Exercise aim:
Extract everything in the data from the line containing "Select the circled Test Connection element" down to the line containing "tap(610, 628)", inclusive, and reproduce those lines verbatim, omitting the pictures.

Data entries:
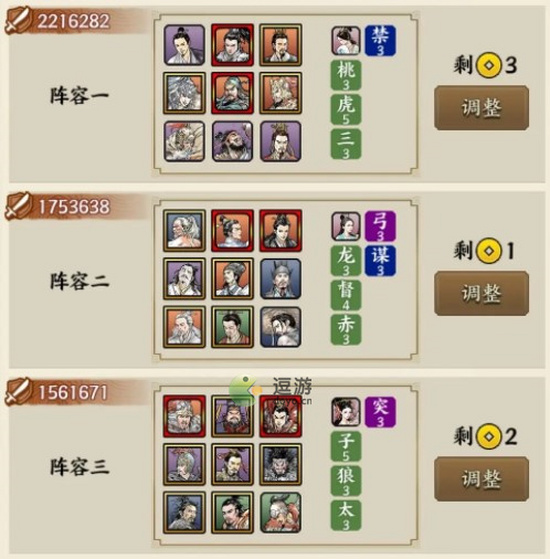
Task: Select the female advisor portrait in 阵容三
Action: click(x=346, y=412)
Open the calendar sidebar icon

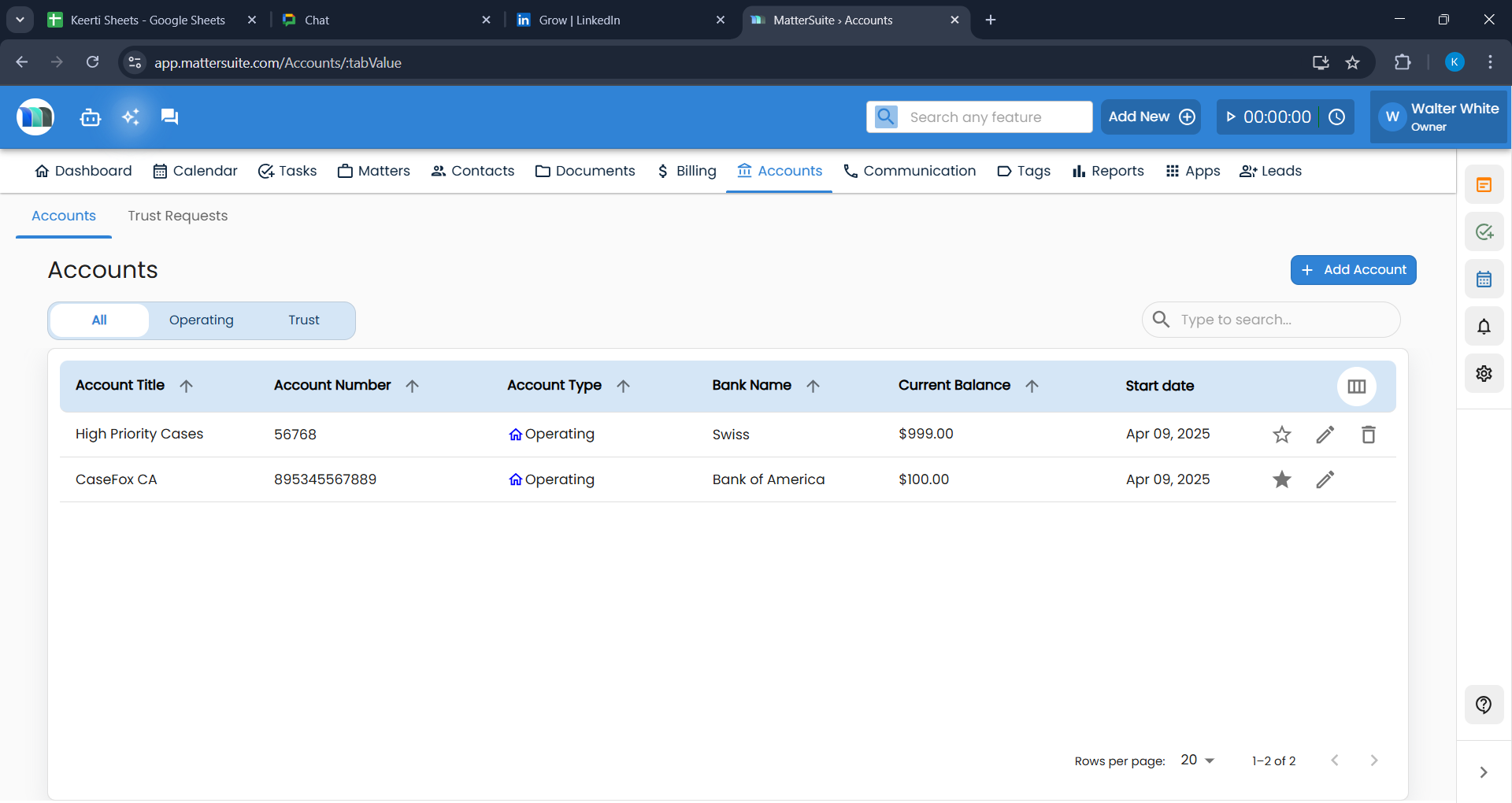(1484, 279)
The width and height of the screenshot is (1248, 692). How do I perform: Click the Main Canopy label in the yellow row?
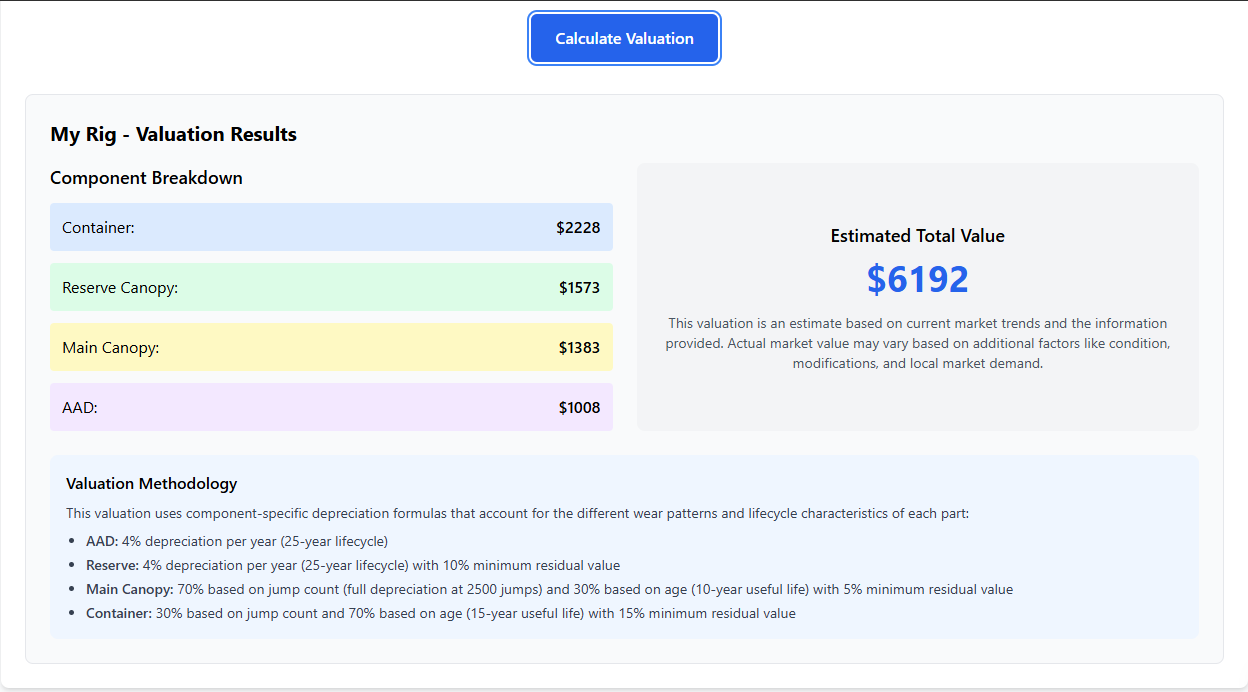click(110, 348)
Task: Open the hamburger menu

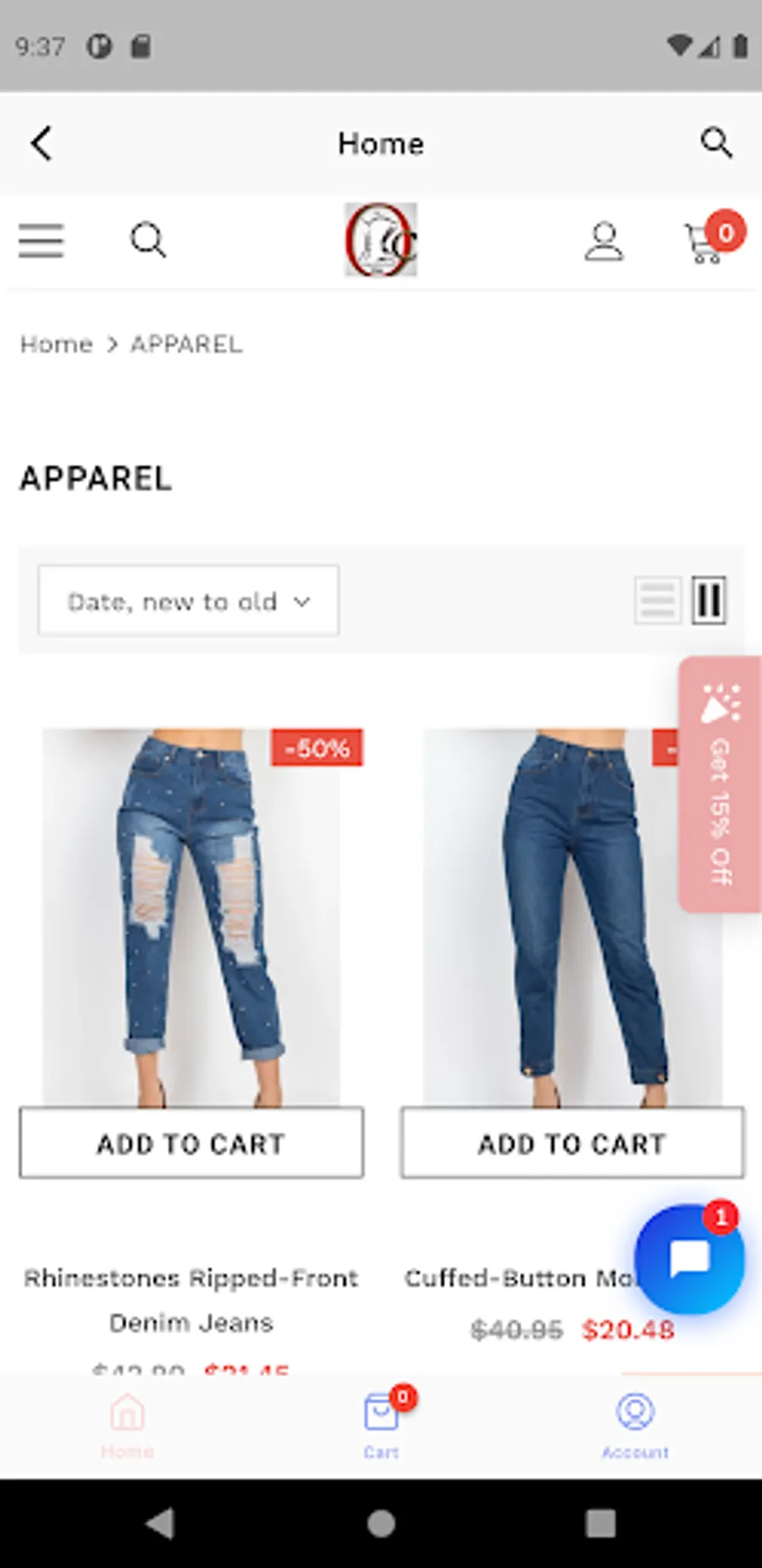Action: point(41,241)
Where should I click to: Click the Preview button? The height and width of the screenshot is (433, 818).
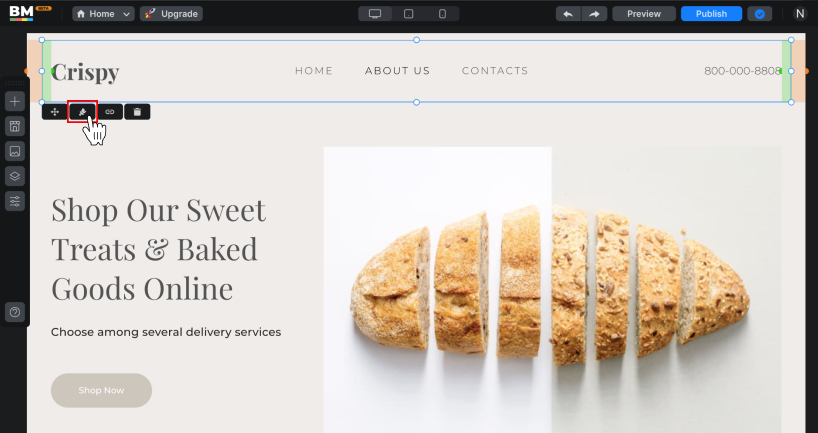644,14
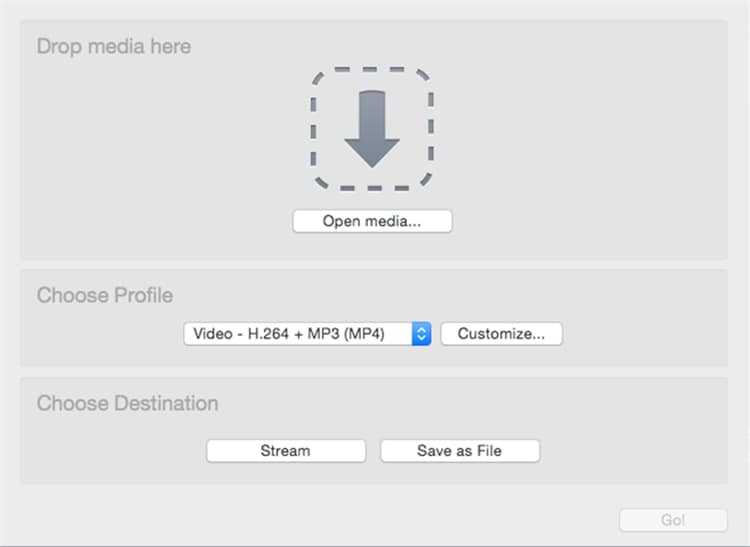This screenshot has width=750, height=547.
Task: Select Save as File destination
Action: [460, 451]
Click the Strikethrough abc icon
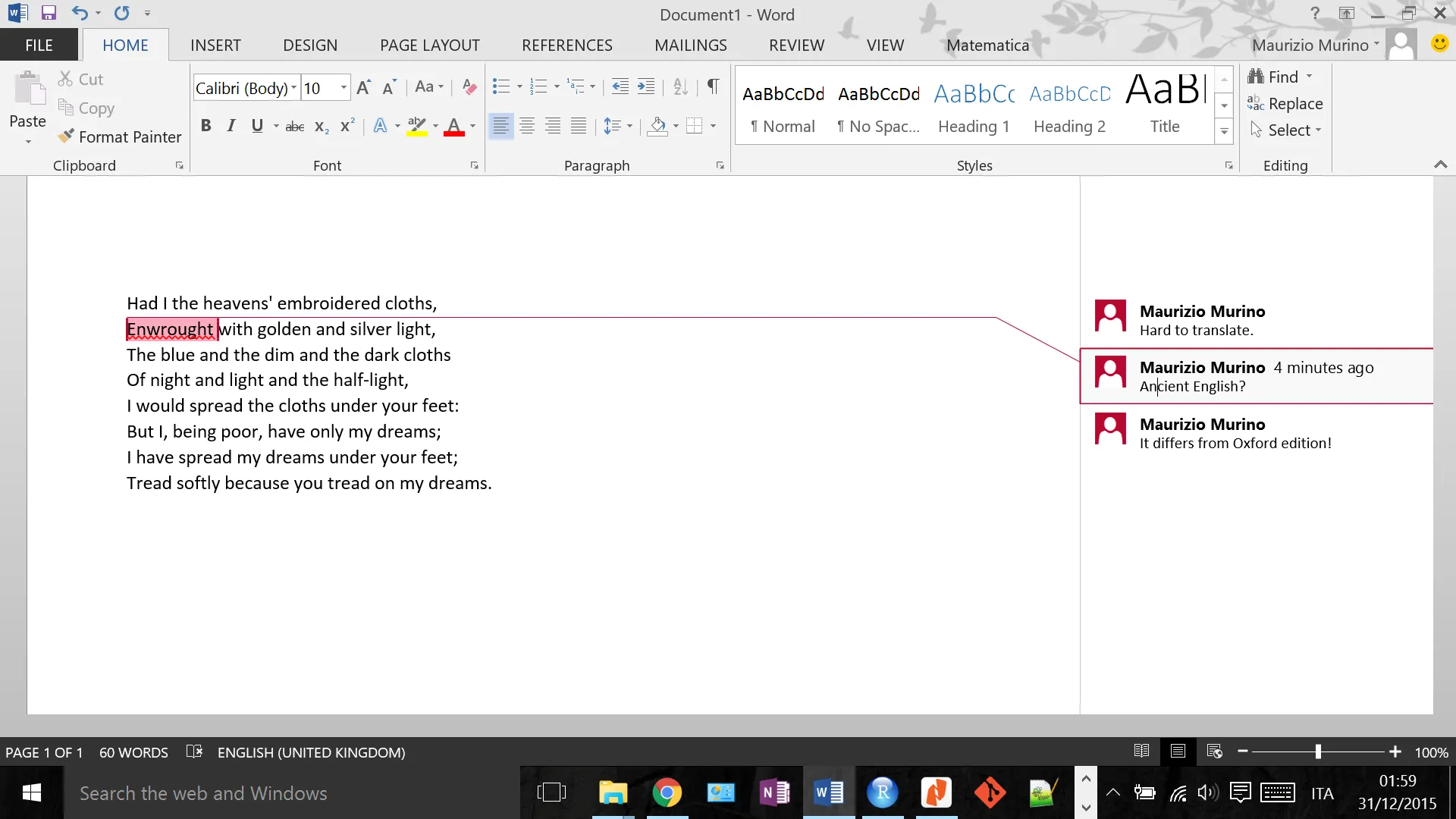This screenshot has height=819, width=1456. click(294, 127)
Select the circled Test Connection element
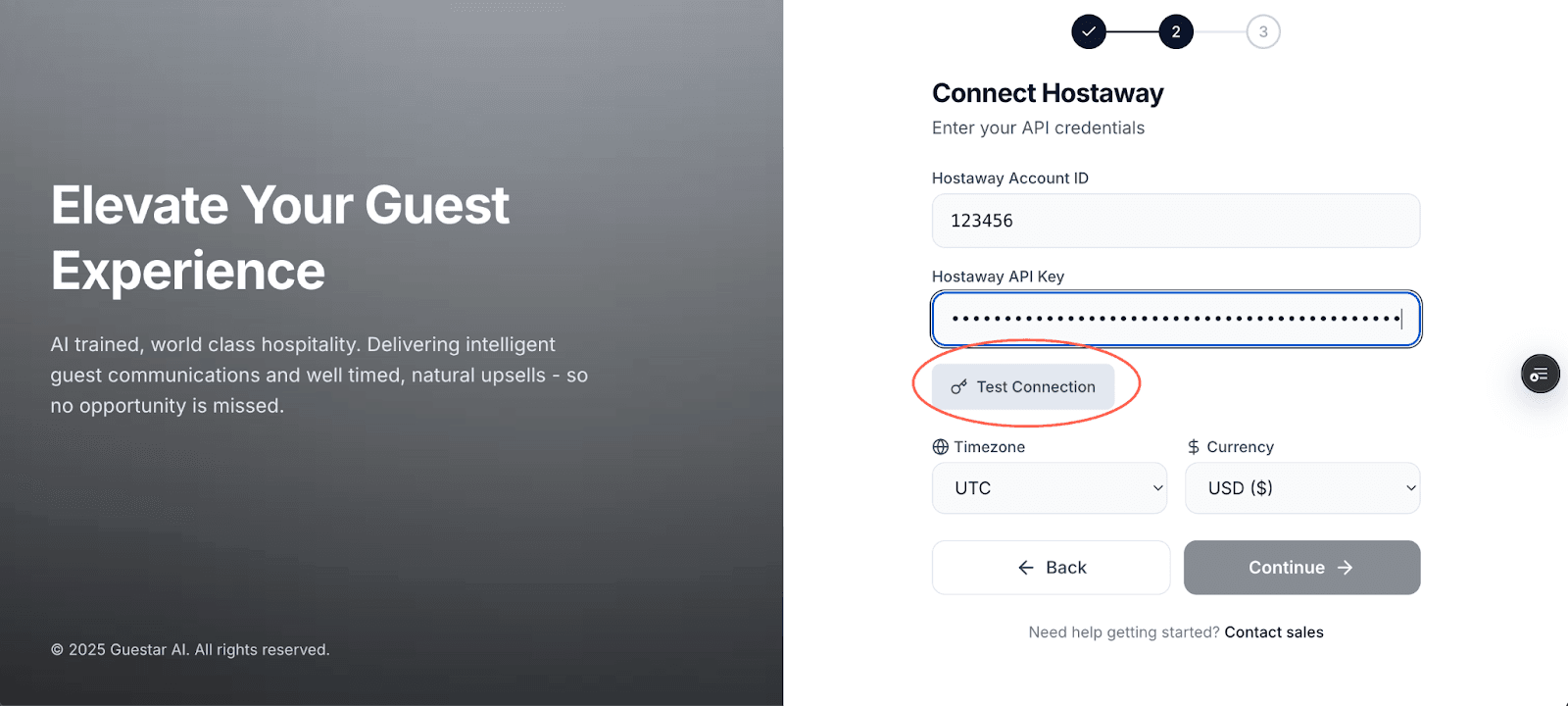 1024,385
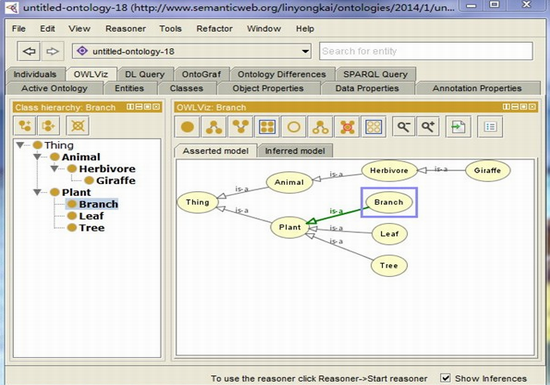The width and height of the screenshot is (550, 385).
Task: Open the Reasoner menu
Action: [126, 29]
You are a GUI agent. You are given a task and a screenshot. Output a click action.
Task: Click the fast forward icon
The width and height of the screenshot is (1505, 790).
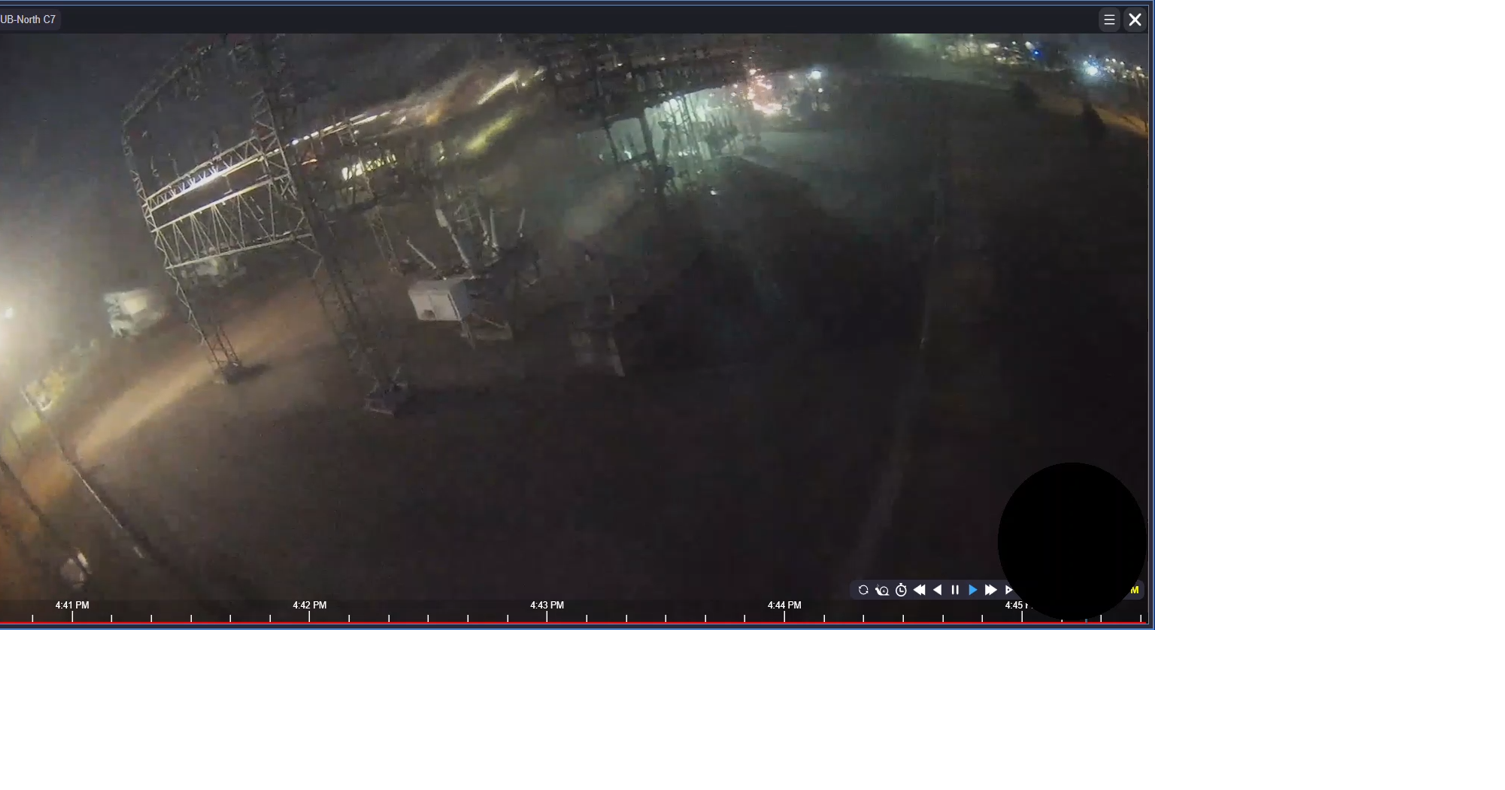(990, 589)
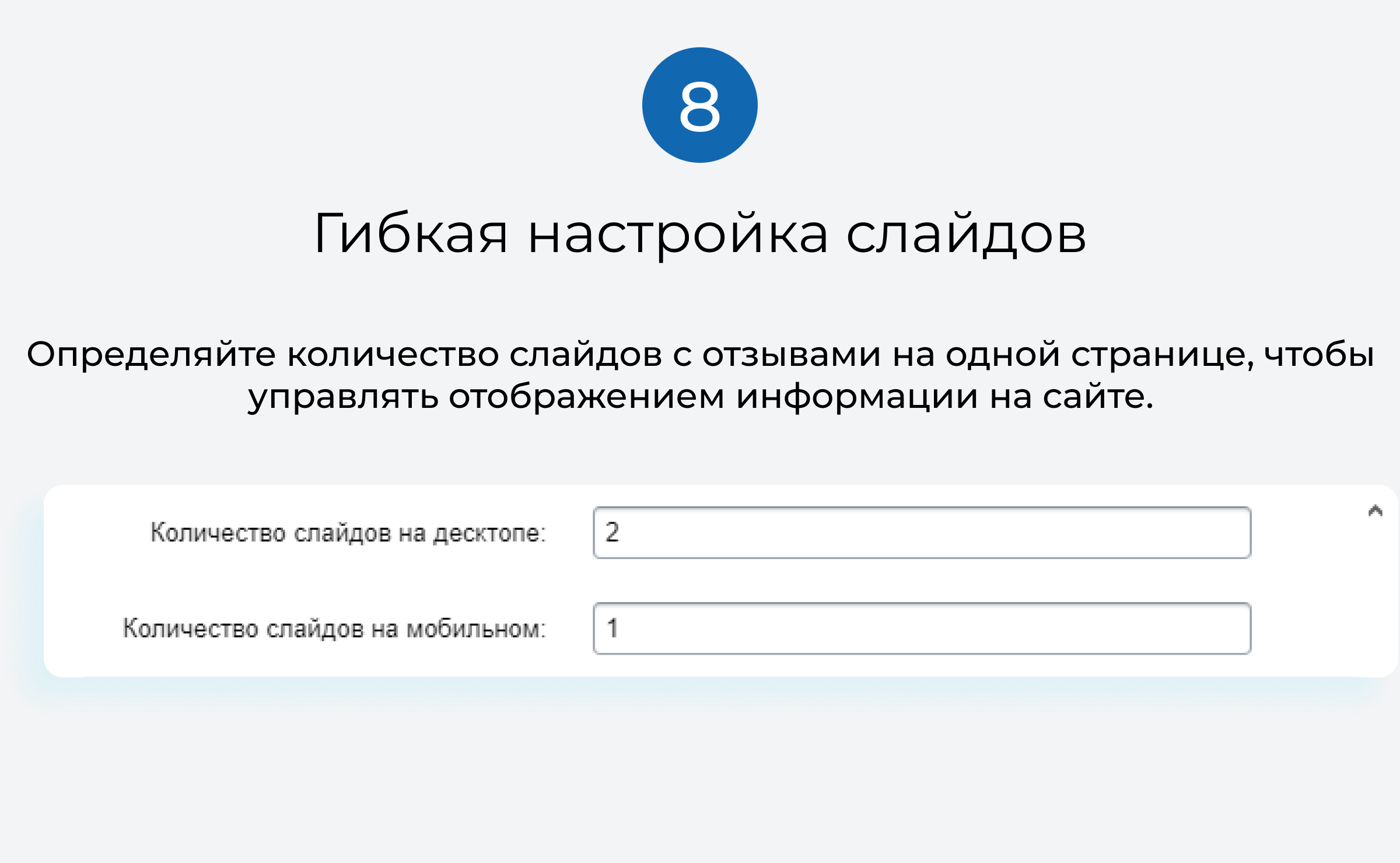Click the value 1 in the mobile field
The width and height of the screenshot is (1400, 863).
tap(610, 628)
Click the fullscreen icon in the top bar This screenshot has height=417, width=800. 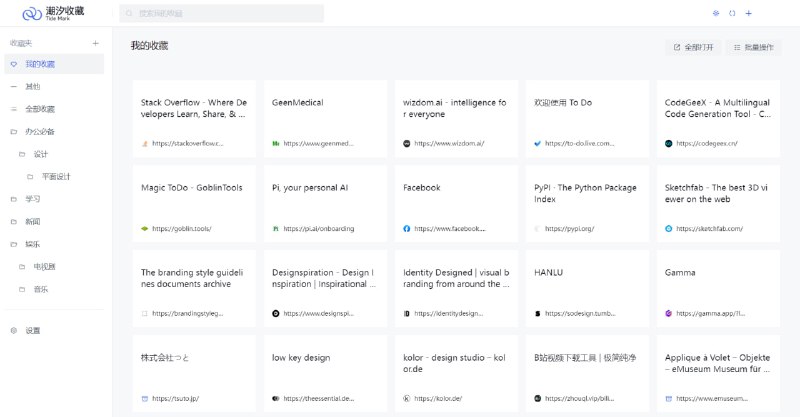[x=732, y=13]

Finished answer:
Select the circled Test Connection element
 1024,385
The width and height of the screenshot is (550, 385).
Task: Open the Reasoner menu
Action: [126, 29]
You are a GUI agent. You are given a task and a screenshot. Output a click action.
Task: Click the fast forward icon
The width and height of the screenshot is (1505, 790).
(990, 589)
Click the value 1 in the mobile field
The width and height of the screenshot is (1400, 863).
tap(610, 628)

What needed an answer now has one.